Geoff Wisner

The Island of the Colorblind

by Oliver Sacks. Alfred A. Knopf, 1997. 298 pages, $24

Travelers have many reasons for visiting tropical islands. Neurology is not usually one of them. But for Oliver Sacks, author of The Man Who Mistook His Wife for a Hat, neurology has a compelling, even a romantic attraction.

The Island of the Colorblind, Sacks' latest book, is really about two islands, both in the Pacific. On the island of Pingelap, genetic isolation has allowed a recessive gene for colorblindness to proliferate until an estimated 8-10% of the population is entirely colorblind. And on Guam, a mystery disease, which causes progressive degeneration of the nervous system, continues to baffle researchers.

Sacks travels to Pingelap with Knut Nordby, a Norwegian vision physiologist who is himself colorblind, and the colorblind children of the island immediately recognize him as one of their own. "It was an odd sort of encounter which the rest of us were witnessing -- pale, Nordic Knut in his Western clothes, camera around his neck, and the small brown achromatopic children of Pingelap -- but intensely moving." Because their achromatopsia -- the technical term -- is due to a lack of color-receiving cones in the eyes, the affected people of Pingelap not only cannot perceive color, they also cannot tolerate bright light. Sacks and Nordby bring dark goggles that help the islanders function in daylight, but they also come to realize that a lack of color is in some ways a positive advantage. The colorblind are extraordinary night fishermen and botanists, keenly aware of the textures, shadings, and smells that distinguish one plant from another, when most people notice only a riot of green.

In the second half of his book, Sacks turns his attention to a complex neurological riddle that is still unsolved. The Chamorros, inhabitants of the island of Guam, have for many years suffered from a disease called lytico-bodig, whose symptoms are tremors and progressive paralysis that leaves its victims in a statue-like state of catatonia. Yet, like the patients Sacks described in Awakenings, who suffered a similar paralysis after recovering from encephalitis, the victims of lytico-bodig can sometimes be freed from their rigidity as if by magic. Though unable to initiate actions, some can answer questions that are put to them, or catch a thrown ball. And like the patients of Awakenings, they sometimes gain a sudden, though temporary, relief from their condition when treated with the drug L-DOPA.

Guam is home to the cycad tree, a "living fossil" that resembles a concrete pillar with fronds.
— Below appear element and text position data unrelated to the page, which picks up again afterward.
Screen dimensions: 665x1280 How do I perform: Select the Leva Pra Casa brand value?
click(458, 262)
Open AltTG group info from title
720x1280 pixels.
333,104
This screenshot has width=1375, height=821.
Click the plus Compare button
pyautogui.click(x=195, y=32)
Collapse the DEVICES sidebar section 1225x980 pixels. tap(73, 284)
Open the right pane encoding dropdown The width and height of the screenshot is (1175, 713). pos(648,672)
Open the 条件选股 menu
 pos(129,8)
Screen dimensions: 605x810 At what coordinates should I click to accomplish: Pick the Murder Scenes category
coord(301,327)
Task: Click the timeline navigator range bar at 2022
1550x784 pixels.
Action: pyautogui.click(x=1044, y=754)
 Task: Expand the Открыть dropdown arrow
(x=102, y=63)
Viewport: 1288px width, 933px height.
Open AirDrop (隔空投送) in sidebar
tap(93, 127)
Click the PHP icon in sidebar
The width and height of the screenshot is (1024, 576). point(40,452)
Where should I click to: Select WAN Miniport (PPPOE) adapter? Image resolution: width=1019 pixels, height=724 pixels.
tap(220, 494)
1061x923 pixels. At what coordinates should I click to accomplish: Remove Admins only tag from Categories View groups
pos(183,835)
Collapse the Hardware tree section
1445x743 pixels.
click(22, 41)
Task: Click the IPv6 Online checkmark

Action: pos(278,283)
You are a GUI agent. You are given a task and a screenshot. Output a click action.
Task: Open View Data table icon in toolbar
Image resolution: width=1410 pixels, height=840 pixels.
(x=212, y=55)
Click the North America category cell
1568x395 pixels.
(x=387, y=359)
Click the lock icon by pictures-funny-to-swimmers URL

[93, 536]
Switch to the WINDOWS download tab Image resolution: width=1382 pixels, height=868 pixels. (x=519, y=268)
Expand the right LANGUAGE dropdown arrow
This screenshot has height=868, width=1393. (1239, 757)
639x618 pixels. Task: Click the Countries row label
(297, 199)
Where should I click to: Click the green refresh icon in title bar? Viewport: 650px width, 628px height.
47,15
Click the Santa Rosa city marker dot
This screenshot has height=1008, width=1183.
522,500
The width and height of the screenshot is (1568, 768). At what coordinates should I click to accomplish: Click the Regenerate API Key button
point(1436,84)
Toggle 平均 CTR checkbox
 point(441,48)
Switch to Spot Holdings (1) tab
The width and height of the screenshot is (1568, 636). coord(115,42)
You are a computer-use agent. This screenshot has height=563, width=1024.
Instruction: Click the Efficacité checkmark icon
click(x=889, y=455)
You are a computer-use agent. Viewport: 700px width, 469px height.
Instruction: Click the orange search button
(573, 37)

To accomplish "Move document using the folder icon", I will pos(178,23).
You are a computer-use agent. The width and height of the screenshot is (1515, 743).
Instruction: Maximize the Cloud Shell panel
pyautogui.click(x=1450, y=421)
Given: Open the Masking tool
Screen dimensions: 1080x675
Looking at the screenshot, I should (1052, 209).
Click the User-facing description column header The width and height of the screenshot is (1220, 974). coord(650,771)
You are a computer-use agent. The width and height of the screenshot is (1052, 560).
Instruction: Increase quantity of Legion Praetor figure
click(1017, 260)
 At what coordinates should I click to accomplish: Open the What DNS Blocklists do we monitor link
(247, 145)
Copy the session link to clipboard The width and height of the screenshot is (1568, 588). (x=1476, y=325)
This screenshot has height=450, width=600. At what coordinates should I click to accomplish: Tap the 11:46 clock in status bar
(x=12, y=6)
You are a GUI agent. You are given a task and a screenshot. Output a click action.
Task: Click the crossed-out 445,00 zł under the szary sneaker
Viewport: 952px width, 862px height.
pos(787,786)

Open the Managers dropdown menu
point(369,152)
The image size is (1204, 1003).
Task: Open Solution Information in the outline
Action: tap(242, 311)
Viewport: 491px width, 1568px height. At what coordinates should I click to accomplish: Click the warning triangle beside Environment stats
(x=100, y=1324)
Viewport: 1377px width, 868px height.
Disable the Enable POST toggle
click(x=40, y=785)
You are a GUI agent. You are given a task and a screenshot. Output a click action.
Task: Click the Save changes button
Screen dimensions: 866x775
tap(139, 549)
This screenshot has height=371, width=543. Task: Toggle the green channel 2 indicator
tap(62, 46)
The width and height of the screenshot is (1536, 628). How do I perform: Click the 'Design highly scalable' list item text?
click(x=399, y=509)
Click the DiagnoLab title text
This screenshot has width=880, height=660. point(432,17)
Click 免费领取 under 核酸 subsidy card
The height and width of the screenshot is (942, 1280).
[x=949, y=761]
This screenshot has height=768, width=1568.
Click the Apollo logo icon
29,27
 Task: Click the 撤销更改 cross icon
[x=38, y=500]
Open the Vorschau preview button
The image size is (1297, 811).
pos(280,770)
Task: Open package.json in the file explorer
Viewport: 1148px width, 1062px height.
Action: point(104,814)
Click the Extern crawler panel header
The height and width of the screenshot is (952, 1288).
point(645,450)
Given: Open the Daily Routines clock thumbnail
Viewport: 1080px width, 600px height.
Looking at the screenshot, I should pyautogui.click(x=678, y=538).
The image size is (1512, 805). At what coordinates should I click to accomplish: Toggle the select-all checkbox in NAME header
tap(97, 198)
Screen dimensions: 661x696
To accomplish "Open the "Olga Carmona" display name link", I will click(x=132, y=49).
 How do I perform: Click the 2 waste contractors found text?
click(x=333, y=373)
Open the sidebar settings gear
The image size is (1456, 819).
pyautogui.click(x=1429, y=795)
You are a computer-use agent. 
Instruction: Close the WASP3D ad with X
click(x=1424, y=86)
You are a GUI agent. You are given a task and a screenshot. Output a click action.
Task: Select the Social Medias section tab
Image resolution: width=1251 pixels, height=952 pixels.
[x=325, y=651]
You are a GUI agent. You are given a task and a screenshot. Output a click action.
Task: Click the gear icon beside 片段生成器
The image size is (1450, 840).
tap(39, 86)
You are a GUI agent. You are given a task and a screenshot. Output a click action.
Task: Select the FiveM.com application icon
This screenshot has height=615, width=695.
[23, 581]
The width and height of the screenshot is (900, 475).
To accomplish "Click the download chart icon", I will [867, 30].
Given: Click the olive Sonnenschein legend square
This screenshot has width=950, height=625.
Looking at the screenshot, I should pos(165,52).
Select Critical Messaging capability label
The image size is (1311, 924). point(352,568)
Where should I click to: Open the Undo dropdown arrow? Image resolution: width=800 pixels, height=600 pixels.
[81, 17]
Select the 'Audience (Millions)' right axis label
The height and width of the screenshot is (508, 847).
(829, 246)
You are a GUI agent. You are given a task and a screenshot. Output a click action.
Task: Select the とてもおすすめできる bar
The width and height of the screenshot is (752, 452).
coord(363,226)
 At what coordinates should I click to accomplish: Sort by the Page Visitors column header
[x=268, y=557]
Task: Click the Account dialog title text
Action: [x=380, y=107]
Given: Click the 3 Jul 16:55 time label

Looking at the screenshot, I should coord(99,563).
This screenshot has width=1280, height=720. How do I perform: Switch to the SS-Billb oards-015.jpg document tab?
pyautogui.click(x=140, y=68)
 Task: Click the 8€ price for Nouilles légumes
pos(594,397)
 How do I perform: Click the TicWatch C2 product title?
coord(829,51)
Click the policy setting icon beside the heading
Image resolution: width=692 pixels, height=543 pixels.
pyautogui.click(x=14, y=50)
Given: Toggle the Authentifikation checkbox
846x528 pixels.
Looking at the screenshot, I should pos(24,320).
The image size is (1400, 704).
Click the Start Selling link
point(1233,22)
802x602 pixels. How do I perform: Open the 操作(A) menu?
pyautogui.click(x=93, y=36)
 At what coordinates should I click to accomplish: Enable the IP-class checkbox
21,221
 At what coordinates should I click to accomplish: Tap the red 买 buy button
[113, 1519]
In the past, during times of scarcity or because they liked the distinctive taste, the Chamorro people of Guam ate a flour called fadang that was made from the seeds of the cycad. Some researchers have proposed that the cycad might be an important factor in causing lytico-bodig, and Sacks describes the frustrating reversals in which new evidence has alternately destroyed and resurrected this theory.

The Island of the Colorblind sometimes resembles the work of a Victorian naturalist, even to the old engraving of the cycad tree on the jacket and the ornately old-fashioned type inside. In his preface, Sacks recalls the childhood friends who shared his enthusiasm for the voyages of Darwin and Humboldt. Like the Victorian explorers, Sacks pursues the exotic with a warmth that sometimes borders on the sexual:

I was delighted to see ferns of all shapes and sizes, from the lacy, triangular fronds of Davallia, and bristly Pyrrosia sheathing the trunks of the pandanus, to the gleaming shoestring fern, Vittaria, which seemed to hang everywhere. In moist, protected areas we saw a filmy fern, Trichomanes, which excited me, not just because of its delicacy and beauty, but because Safford, in an uncharacteristic error, had written that there were no filmy ferns on Guam ... We came upon the rare Ophioglossum pendulum, an immense ribbon fern with great succulent fronds, rippling and forking as they descended from the crotch of a tree.

All of Oliver Sacks' books are personal, but The Island of the Colorblind, with its childhood reminiscences, descriptions of idyllic island scenes, and even an account of a hallucinatory trip on a local drug, is more personal than most. Though it doesn't showcase his diagnostic insights as well as his collections of case studies do, it is a winning introduction to his eager yet incisive personality and prose style.


Published in the Harvard Post, July 25, 1997.